After moving into a new house, the day finally came when I broke down. I could not possibly function any more, and the tears busted out of me and I began to run! I ran into the woods to be alone. While I was running, I was screaming. I suddenly stopped running because the pain was so unbearable. Curled up in the fetal position, laying on dirt, grass and leaves, surrounded by trees and sky, I gaveup. I did not want to go on just existing anymore. I wanted to be with him.
It was at that moment, with my eyes closed, wet and full of tears, that I heard his voice. That single moment brought me back to life. It was like I felt him right there with me. I heard his voice in my head. From that moment on, I knew I would be alright.
He said to me, “I am not dead; I am more alive now than I ever was in the flesh. I have not left you, my darling; I can be with you more now than I ever could before. So get up.”
I jumped up and my heart was beating wildly. “Did I just hear my Daddy’s voice?” I got down on my knees and prayed for the first time since it had happened. I prayed for forgiveness, to feel happiness again, to feel anything again. I prayed and prayed until light began to fade.
The Lord gave me peace that day, and from that moment on, I was able to cope, I was able to think, I was slowly becoming me again. After that day, it felt like a weight had been lifted. I could breathe easier and did not feel so depressed.
I am not going to say it was easy, because I am still to this day missing my daddy. Nine years have gone by since that horrific day that I got called to the school office. I can proudly say I am happier now than I have ever been. I have a wonderful husband now and a beautiful two-year-old daughter who puts a smile on my face each day.

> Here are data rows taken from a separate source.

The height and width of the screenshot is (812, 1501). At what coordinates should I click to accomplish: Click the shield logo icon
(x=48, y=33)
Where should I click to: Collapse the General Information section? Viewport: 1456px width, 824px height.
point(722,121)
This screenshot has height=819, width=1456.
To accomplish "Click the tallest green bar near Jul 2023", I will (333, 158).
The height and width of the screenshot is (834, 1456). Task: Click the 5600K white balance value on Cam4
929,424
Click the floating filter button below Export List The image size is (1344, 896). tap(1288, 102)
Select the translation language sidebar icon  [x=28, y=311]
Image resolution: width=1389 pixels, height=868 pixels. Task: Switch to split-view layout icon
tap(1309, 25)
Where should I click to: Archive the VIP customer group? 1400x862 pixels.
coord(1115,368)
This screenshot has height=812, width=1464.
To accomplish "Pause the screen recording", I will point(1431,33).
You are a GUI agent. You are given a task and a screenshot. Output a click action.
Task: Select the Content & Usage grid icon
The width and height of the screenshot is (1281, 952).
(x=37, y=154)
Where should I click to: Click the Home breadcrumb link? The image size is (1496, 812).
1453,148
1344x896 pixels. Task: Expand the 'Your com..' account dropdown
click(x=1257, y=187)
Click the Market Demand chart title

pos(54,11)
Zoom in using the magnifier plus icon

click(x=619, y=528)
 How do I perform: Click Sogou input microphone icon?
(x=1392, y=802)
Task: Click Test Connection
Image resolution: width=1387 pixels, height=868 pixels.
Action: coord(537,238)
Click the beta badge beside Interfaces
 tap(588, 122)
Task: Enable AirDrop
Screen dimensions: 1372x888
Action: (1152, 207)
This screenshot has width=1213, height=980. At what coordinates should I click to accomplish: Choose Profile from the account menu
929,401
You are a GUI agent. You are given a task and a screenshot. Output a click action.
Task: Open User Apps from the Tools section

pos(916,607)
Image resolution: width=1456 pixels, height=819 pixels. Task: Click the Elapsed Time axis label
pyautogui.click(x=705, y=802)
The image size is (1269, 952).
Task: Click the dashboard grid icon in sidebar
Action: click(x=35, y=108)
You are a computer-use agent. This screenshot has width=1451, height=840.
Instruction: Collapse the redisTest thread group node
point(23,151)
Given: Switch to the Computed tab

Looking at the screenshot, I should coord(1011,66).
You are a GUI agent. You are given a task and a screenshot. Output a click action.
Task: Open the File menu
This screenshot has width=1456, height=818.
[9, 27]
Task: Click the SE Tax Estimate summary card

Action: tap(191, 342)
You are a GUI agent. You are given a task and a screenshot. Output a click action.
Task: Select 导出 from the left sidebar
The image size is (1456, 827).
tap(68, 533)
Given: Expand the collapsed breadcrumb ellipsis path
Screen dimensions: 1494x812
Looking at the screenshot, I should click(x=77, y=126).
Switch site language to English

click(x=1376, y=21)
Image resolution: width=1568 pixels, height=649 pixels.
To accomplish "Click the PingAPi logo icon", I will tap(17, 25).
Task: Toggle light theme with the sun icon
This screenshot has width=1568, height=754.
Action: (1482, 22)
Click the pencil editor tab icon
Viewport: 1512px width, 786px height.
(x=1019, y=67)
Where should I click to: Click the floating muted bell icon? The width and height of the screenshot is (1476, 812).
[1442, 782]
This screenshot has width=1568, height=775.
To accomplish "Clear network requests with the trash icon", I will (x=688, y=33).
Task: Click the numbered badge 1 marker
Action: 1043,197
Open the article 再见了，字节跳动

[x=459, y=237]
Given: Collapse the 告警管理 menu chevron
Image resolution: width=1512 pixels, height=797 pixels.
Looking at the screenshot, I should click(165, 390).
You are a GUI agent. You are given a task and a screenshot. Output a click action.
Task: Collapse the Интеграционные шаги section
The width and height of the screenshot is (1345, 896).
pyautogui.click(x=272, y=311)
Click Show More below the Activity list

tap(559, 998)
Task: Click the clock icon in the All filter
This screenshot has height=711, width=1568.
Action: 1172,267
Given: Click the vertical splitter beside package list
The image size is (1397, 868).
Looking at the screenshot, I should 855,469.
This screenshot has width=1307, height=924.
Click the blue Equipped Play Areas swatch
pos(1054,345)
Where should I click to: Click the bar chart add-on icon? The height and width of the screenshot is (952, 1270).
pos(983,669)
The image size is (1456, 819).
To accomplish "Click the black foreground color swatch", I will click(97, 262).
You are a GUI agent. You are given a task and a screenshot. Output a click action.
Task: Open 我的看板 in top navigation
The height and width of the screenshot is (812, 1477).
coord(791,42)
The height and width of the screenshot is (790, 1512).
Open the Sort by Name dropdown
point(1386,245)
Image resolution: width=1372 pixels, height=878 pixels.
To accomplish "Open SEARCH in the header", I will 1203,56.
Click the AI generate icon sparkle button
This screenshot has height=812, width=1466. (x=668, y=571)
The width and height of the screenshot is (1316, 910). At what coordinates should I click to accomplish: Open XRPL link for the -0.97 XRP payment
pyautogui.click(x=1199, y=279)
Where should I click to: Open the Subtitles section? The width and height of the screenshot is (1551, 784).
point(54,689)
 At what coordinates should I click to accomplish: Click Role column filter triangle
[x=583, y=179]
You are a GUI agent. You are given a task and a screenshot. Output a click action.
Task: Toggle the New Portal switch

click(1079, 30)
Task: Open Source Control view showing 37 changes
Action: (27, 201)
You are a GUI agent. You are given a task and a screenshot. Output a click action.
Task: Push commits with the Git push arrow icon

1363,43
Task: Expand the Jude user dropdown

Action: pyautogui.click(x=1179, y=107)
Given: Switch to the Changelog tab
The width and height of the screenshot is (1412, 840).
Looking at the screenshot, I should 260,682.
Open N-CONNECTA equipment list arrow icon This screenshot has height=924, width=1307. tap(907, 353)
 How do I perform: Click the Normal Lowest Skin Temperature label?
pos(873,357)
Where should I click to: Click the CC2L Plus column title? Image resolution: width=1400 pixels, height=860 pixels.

I’m not going to lie and say I am completely over losing my father because the truth is, I miss him every day. When the anniversary of his death comes around each year, I become that 15-year-old girl again. That moment stays with me, and the pain I felt comes right back. I can’t let it go no matter how hard I try.
God has truly helped me deal with everyday life. I can sometimes go months without thinking of that day, but he is always on my mind. Anytime my daughter does something that makes me smile, I wish he could see it. Anytime my husband buys me flowers or holds the door for me, I wish he could say he was proud of the man I chose.
I wanted him to walk me down the aisle at my wedding, to hold his granddaughter the day she was born. Those are the times I miss him the most. But anytime I want to hold his hand again, I can just close my eyes and he is always there.
Sheena Matos is a freelance writer. Reach her at storylady@live.com.
Tags: grief, hope, signs and connections
its ben seven days and im just so torn
My dad died when I was fifteen too, and two years later I’m still a mess…My dad and i had a fight about his drinking problem and that he was literally sick (he was Jaundiced) and needed to go to the hospital, and he told me that I was a stupid teenage girl that didn’t know what she was talkin about. But I love my daddy to this day as much as I loved him when he would hug me and tell me that i was his girl. They never are gone, they are always with you… Your story made me smile with tears in my eyes and think of my dad. Thank you:)
I am so thankful that I could touch you all. No matter how much time passes, our loved ones will forever be in our hearts.
Sheena Diane
“Freelance Writer”
Good job Sheena, you were able to show the reality of God’s love in a difficult situation.